Expecting your model to behave in the same way for SPY (a $280 stock that trades on average 86m shares per day) as it does for SPXT (a $50 stock that has an average daily volume of 600) is obviously inappropriate.
So the simplest thing to do is, once you have your basic model set up, split it into 2 or 4 different models.
One for NYSE, One for NASDAQ and another two way split either by Price, Volume or Price*Volume (DollarVol).
For 6/3/2019 is_symbol_qualified returned 8792 symbols broken down as follows...
By Exchange...
3431 NASDAQ 39.0%
3110 NYSE 35.4%
1588 ARCA 18.1%
324 BATS 3.7%
306 AMEX 3.5%
32 None Test Symbols
1 IEX IBKR - I didn't know about that!
by price we get...
$0-$5 15.3%
$5-$10 9.3%
$10-$15 10.5%
$15-$20 8.0%
$20-$25 11.0%
$25-$30 4.5%
$30+ 33.0%
The mid point to split the universe in half by price would be $23.56
By average volume (avol) we get...
..0k - 10k = 21.6%
10k - 20k = 8.2%
20k - 40k = 9.5%
40k - 100k = 12.4%
100k - 200k = 10.6%
200k - 1m = 22.0%
1m+ = 12.8%
The mid point to split the universe in two by volume would be around 90,000 shares avol.
DollarVol = Prev_Close * avol
$0 - $100k = 18.0%
$100k - $1m = 29.6%
$1m - $2m = 9.0%
$2m - $10m = 16.7%
$2m+ = 38.5%
$10m+ = 26.3%
DollarVol as Percent of Total DollarVol
SPY makes up 7.4% of the Dollar Volume traded = $275.27 * 23375500523 = $6,013,815,019,552.21 !
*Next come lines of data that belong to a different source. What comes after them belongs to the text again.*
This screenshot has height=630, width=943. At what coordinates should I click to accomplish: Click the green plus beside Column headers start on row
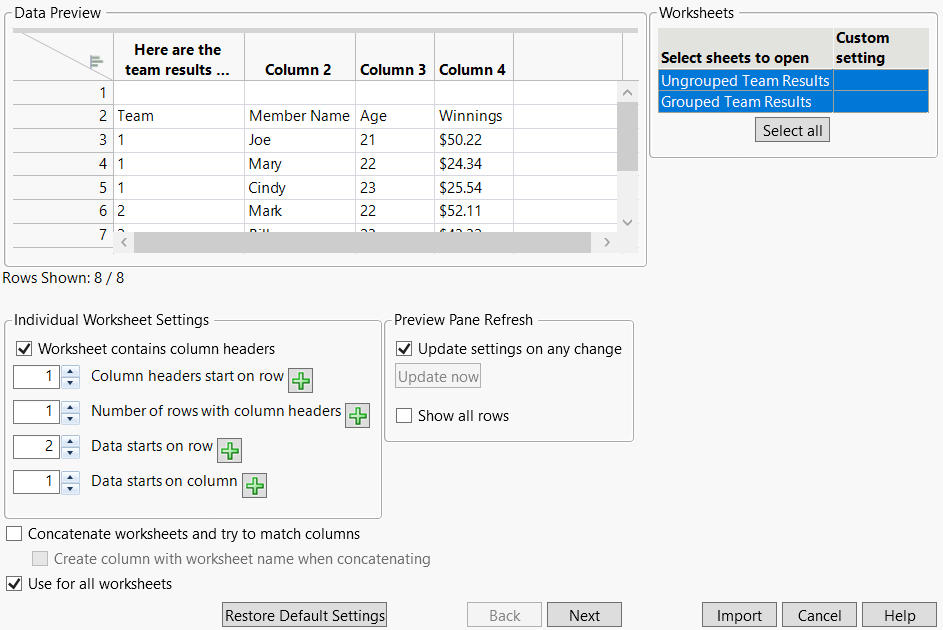(x=300, y=381)
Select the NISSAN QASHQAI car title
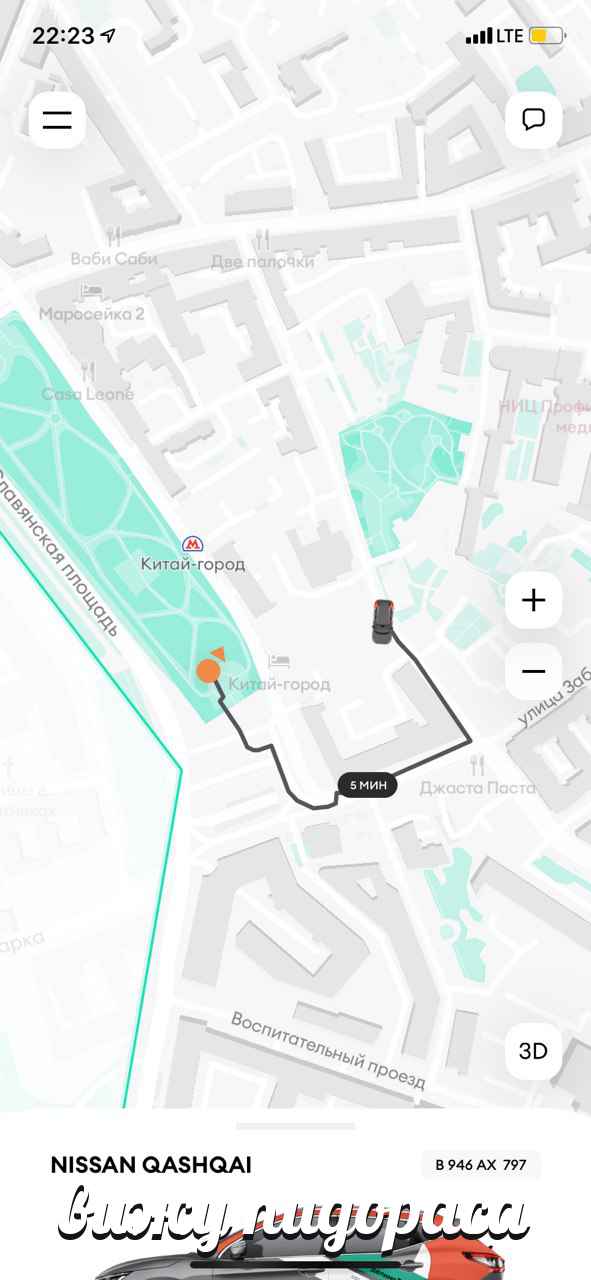The height and width of the screenshot is (1280, 591). (x=151, y=1165)
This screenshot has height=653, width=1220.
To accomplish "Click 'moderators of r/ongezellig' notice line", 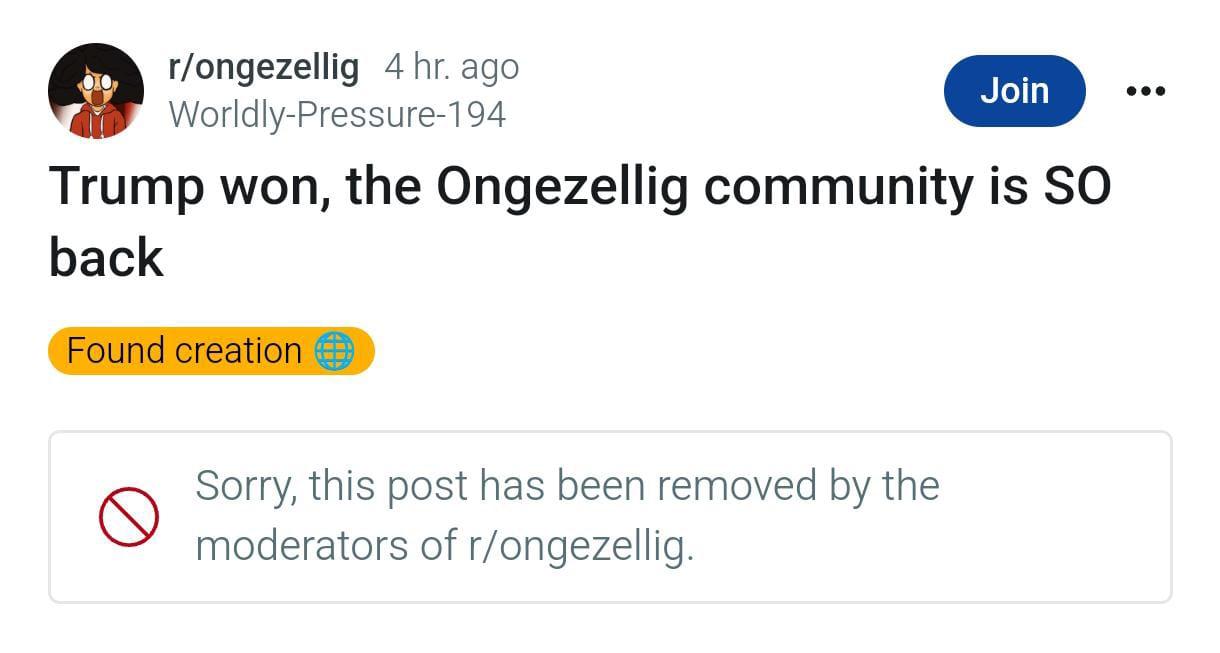I will coord(443,546).
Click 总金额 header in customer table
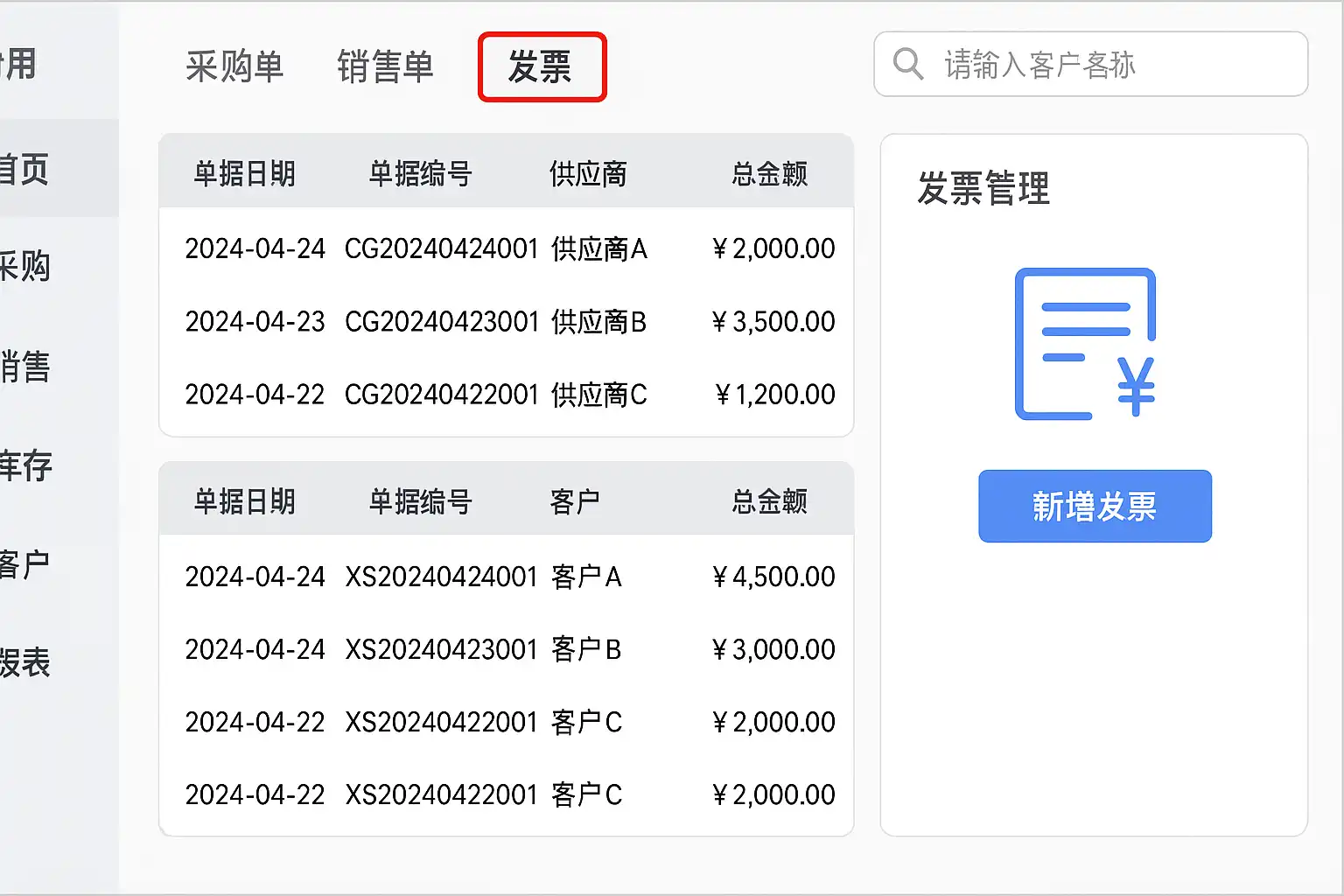Viewport: 1344px width, 896px height. click(769, 501)
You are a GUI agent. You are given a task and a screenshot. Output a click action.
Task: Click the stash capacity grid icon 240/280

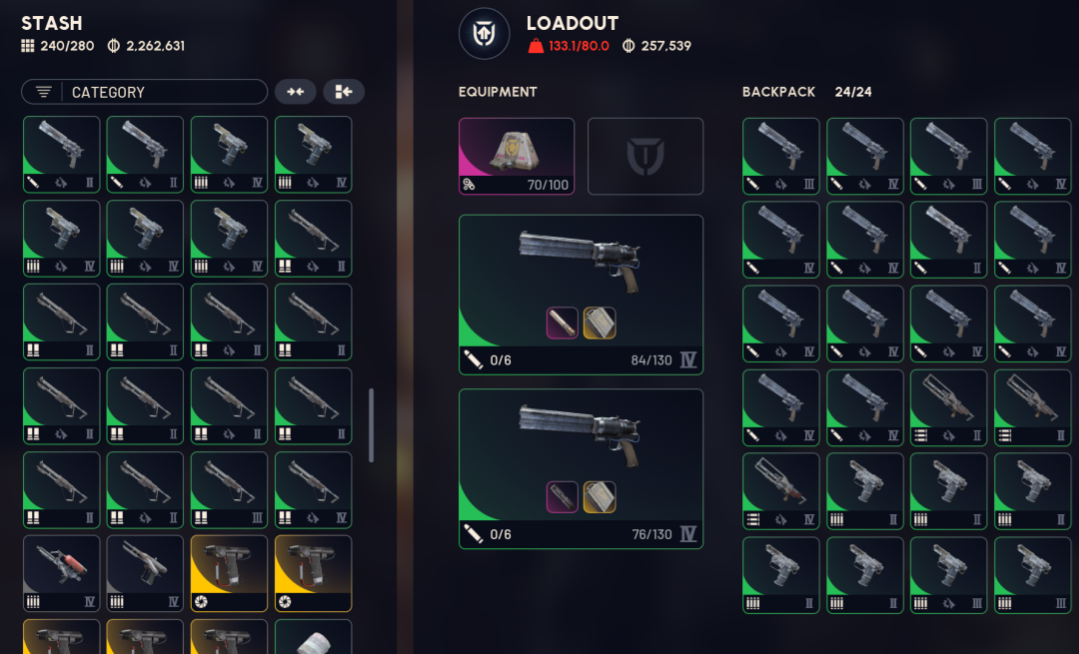pos(28,46)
The next 10 symbols make up 12.8% of the total Dollar Volume traded (AMZN, QQQ, AAPL, BABA, EEM, MSFT, IWM, TSLA, FB, AMD)
To split the market into two groups using "DollarVol as a percentage of Total DollarVol" the break point is around $16,000,000,000,000,000 !! That would be just the top 127 symbols.
Just 21 symbols make up 25% of the DollarVol traded (SPY, AMZN, QQQ, AAPL, BABA, EEM, MSFT, IWM, TSLA, FB, AMD, HYG, NFLX, EFA, GOOGL, NVDA, BA, GOOG, QCOM, FXI, ROKU)
By exchange, DollarVol is broken out as follows...
NYSE 41.3%
NASDAQ 33.8%
ARCA 23.6%
OTHERS 1.3%
All I used to work out these values was the tiny script below.
from cloudquant.interfaces import Strategy
class stats(Strategy):
@classmethod
def is_symbol_qualified(cls, symbol, md, service, account):
print symbol,md.stat.avol,md.stat.exchange,md.stat.prev_close
return False
I took the output from the console and ran it through some simple pivot tables in Excel.
Obviously, you will already have some qualification criteria for your model but there is no harm in breaking the model into smaller groups.
You will find that your qualification criteria will change quite dramatically from group to group.